Es verdad que, durante los diez años que gobernó Alberto Fujimori, la corrupción creció paralela a la privatización de las empresas estatales, la compra de armamento, las normas y leyes con nombre propio, etc.

Pero, aunque con distinta intensidad y forma, también sucedió lo mismo con los gobiernos de Alejandro Toledo, Alan García y ahora el de Ollanta Humala que pone sus barbas en remojo, lo que es una vergüenza nacional para un país que dice buscar ingresar al club del Primer Mundo.

Esta frase oprobiosa contra la bancada del partido Fuerza Popular también podría extenderse al 47.5 % de los votantes que apoyaron en la segunda vuelta la candidatura de Keiko Fujimori en el 2011.

De otro lado, ¿en qué país democrático un presidente de la República quiere desautorizar la elección del presidente de una comisión congresal por pertenecer a un determinado partido?
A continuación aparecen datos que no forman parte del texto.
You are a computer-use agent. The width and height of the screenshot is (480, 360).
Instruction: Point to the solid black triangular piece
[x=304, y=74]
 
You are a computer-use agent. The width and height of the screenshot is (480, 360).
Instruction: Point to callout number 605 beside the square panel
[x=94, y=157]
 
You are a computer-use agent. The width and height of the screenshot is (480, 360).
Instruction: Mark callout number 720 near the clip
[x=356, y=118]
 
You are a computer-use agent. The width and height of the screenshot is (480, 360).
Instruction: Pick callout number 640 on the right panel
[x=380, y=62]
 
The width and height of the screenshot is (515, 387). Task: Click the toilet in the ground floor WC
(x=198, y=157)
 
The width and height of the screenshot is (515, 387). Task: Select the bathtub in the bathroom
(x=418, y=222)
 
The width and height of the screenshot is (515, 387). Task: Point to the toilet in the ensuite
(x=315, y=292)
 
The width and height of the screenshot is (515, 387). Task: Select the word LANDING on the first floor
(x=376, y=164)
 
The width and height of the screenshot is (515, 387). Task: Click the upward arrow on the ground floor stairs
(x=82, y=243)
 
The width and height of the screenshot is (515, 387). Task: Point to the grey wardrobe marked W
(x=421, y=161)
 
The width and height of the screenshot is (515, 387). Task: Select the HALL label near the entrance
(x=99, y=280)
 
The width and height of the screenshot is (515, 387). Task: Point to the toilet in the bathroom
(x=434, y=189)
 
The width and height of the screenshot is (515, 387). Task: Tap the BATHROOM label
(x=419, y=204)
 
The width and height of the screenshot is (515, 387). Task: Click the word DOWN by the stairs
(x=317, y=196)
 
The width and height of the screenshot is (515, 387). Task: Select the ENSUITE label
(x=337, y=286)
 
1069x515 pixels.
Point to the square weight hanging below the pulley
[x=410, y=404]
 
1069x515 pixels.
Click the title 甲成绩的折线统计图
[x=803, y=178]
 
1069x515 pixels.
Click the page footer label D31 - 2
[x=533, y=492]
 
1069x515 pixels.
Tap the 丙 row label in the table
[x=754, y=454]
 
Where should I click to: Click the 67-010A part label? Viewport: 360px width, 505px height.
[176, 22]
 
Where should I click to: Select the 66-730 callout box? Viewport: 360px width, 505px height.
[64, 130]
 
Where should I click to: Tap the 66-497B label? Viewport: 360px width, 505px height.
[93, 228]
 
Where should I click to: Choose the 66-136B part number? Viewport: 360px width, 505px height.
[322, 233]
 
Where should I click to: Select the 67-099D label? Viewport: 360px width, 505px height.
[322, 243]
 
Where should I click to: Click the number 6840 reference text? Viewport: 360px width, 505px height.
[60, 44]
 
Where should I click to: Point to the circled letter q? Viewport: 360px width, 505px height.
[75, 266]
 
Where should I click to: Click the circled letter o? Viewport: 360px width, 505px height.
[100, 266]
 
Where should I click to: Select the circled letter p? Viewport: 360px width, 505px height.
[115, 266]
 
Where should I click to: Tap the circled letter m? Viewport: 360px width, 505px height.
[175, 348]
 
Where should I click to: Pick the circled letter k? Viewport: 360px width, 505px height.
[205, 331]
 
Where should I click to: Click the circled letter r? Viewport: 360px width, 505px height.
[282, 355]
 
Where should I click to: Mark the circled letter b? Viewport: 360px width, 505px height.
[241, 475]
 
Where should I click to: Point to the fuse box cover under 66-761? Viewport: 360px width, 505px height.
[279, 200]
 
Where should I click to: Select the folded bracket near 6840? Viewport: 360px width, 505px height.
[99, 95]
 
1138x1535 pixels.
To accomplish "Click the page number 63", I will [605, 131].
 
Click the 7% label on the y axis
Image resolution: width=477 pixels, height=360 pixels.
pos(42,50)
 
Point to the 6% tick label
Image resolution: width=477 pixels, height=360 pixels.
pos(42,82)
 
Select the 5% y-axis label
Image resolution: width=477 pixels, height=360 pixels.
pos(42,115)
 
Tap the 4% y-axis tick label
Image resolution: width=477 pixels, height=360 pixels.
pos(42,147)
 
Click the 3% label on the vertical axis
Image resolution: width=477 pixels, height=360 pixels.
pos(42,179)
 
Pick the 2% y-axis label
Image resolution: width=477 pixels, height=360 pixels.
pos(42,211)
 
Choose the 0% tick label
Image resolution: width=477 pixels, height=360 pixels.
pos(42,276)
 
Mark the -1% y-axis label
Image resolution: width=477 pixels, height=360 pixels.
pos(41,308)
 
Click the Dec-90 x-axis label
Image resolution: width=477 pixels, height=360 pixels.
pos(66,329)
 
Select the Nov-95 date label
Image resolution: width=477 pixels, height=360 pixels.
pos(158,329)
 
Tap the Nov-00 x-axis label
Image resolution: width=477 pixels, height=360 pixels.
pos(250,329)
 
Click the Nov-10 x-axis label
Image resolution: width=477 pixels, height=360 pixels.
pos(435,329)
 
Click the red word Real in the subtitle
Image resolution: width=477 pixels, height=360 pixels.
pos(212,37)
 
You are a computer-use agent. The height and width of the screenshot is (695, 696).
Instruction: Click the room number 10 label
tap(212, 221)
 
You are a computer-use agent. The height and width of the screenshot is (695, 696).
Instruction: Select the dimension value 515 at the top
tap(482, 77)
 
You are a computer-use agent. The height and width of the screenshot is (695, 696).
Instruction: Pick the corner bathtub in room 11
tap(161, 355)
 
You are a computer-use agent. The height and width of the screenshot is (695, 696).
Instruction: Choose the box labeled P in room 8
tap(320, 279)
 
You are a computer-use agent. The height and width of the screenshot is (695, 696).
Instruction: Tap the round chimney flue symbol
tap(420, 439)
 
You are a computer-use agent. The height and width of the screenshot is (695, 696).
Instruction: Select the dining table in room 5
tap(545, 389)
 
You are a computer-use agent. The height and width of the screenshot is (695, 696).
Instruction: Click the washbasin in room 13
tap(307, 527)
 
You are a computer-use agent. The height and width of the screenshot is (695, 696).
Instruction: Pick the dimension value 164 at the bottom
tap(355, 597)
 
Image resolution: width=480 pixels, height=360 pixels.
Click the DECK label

Pareciera que el presidente Ollanta Humala está nervioso y no logra tener la calma y serenidad en estos momentos, cuando tres comisiones del Congreso, conformadas para investigar casos de corrupción, apuntan a buscar responsabilidad en las altas esferas del gobierno.

Se nota la ausencia de la maña aprista que, sin tener presencia en la megacomisión contra los 'narcoindultos', hasta ahora ha logrado neutralizarla, y también la del toledismo en el caso Ecoteva.

O, tal vez, tiene como objetivo polarizar contra el 'fujiaprismo' para abrirse un espacio confrontacional para las elecciones generales del 2016.